Petrus stood still and looked round, and his grave eyes were full of grateful tenderness as they met those of his wife. Dorothea knew the soft and loving heart within the stern exterior, and nodded to him with sympathetic understanding: but before she could speak, he said, "Come in, come nearer to me; there is a heavy matter in hand, and you cannot escape your share of the burden."

"Give me my share!" cried she eagerly. "The slim girl of former years has grown a broad-shouldered old woman, so that it may be easier to her to help her lord to bear the many burdens of life. But I am seriously anxious—even before we went to church something unsatisfactory had happened to you, and not merely in the council-meeting. There must be something not right with one of the children."

"What eyes you have!" exclaimed Petrus.

"Dim, grey eyes," said Dorothea, "and not even particularly keen. But when anything concerns you and the children I could see it in the dark. You are dissatisfied with Polykarp; yesterday, before he set out for Raithu, you looked at him so—so—what shall I say?
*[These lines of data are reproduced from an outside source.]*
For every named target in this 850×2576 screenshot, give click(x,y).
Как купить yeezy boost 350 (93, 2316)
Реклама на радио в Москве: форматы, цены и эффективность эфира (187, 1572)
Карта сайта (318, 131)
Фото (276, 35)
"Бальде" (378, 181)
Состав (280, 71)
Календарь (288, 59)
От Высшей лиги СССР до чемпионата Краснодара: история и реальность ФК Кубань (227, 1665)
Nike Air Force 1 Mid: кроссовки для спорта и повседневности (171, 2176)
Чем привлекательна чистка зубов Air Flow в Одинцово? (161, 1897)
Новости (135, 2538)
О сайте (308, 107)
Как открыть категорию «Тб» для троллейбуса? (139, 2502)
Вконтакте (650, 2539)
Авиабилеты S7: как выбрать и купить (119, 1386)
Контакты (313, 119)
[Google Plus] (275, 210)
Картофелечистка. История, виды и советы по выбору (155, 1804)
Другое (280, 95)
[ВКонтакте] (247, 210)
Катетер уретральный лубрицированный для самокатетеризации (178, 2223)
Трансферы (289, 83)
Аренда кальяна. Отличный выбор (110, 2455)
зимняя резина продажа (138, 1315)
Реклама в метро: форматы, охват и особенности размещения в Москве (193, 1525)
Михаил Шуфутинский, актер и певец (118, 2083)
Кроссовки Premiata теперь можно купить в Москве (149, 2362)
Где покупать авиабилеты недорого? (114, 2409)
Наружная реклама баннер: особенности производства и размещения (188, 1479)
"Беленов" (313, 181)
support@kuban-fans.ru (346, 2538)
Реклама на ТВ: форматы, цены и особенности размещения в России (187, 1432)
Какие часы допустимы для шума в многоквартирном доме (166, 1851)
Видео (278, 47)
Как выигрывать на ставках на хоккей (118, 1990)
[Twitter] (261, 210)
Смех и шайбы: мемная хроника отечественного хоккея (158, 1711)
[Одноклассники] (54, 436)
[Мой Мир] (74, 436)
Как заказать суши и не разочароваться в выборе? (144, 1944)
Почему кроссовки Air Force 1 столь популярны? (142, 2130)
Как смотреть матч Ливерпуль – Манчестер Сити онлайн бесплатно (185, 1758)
I can quite imagine what it is all about, but I believe you are giving yourself groundless anxiety. He is young, and so lovely a woman as Sirona—"

Up to this point Petrus had listened to his wife in silence. Now he clasped his hands, and interrupted her, "Things certainly are not going on quite right—but I ought to be used to it. What I meant to have confided to you in a quiet hour, you tell me as if you knew all about it!"

"And why not?" asked Dorothea. "When you graft a scion on to a tree, and they have grown well together, the grafted branch feels the bite of the saw that divides the stock, or the blessing of the spring that feeds the roots, just as if the pain or the boon were its own. And you are the tree and I am the graft, and the magic power of marriage has made us one. Your pulses are my pulses, your thoughts have become mine, and so I always know before you tell me what it is that stirs your soul."